On 24.08.2022 12:45, Juergen Gross wrote:
> On 24.08.22 12:35, Jan Beulich wrote:
>> On 24.08.2022 12:22, Juergen Gross wrote:
>>> Hitting an ASSERT_UNREACHABLE() is always wrong, so even in production
>>> builds a warning seems to be appropriate when hitting one.
>>
>> I disagree, for two reasons: This violates the implication of NDEBUG
>> meaning ASSERT() and friends expand to no actual code. Plus if doing so
> 
> This is something we can change IMHO.
> 
>> for ASSERT_UNREACHABLE(), why would we not do the same for ASSERT()?
> 
> There are multiple reasons to have ASSERT()s. Some serve as a kind of
> documentation (e.g. to document that the programmer thought of a special
> case not being possible), or they are meant to catch hard to diagnose
> bugs rather early instead of letting them hit later in a situation where
> it wouldn't be clear what caused them.

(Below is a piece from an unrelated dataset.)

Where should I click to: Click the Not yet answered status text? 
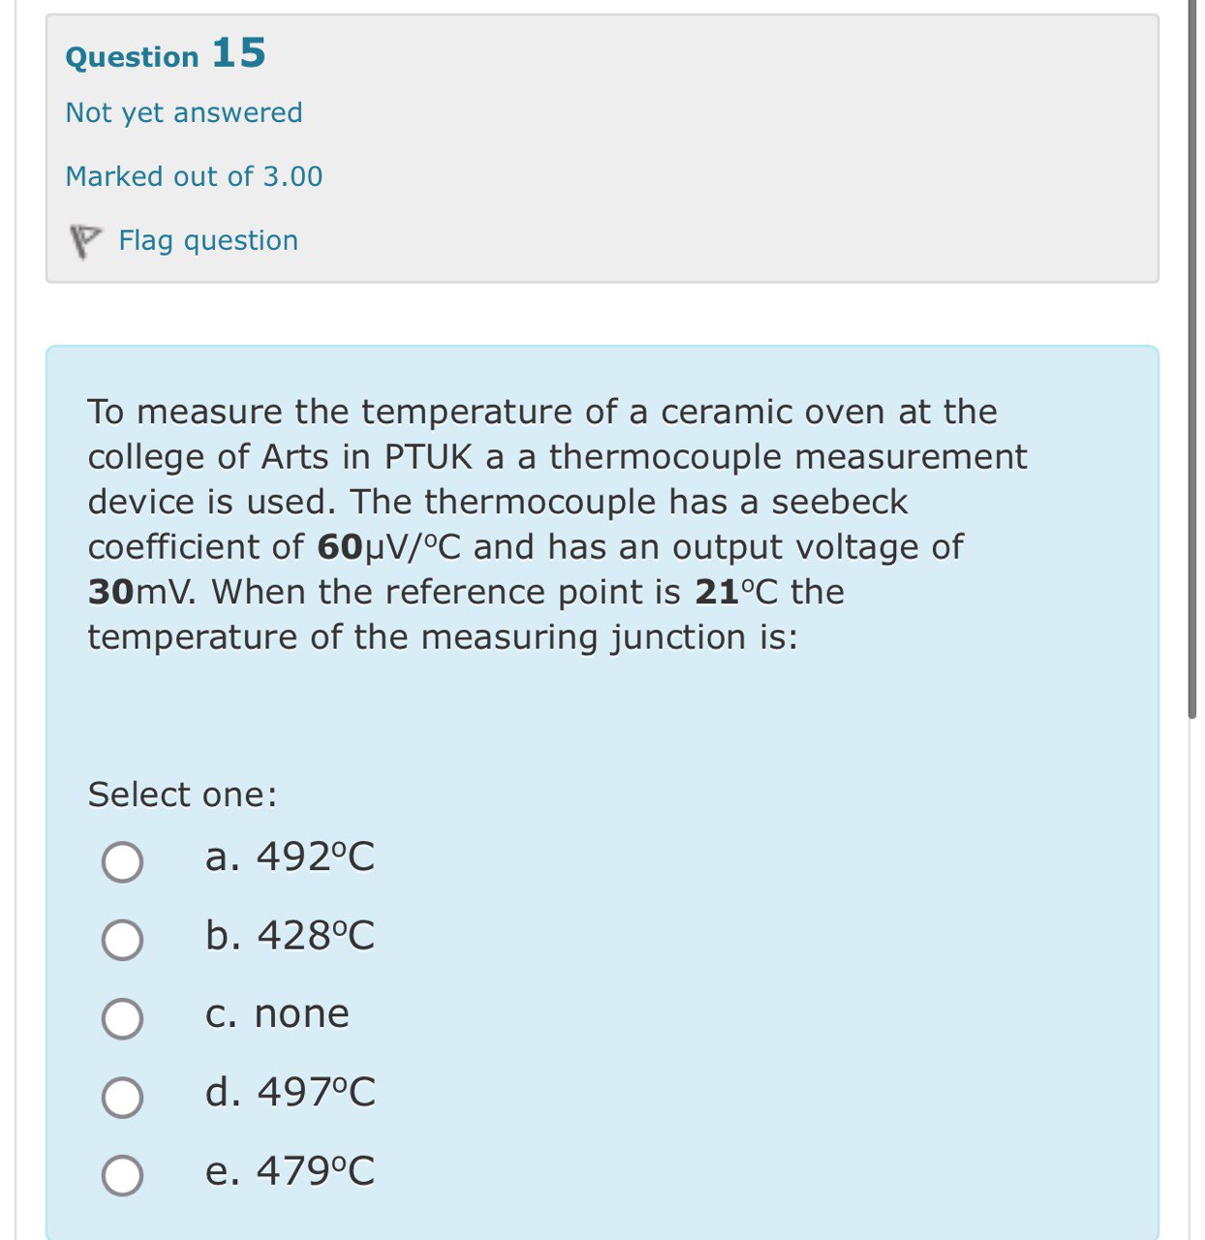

Adding a WARN() for all of these
> cases isn't really appropriate, especially as this might impact
> performance due to added tests, which isn't the case for theoretically
> unreachable code.
> 
>> There's a reason we have ASSERT() and friends and, independently,
>> WARN_ON() / BUG_ON() et al.
> 
> We might want to introduce something like ASSERT_OR_WARN(). I'm sure
> this could be useful in some cases.

I'm curious why in such cases it can't just be WARN_ON().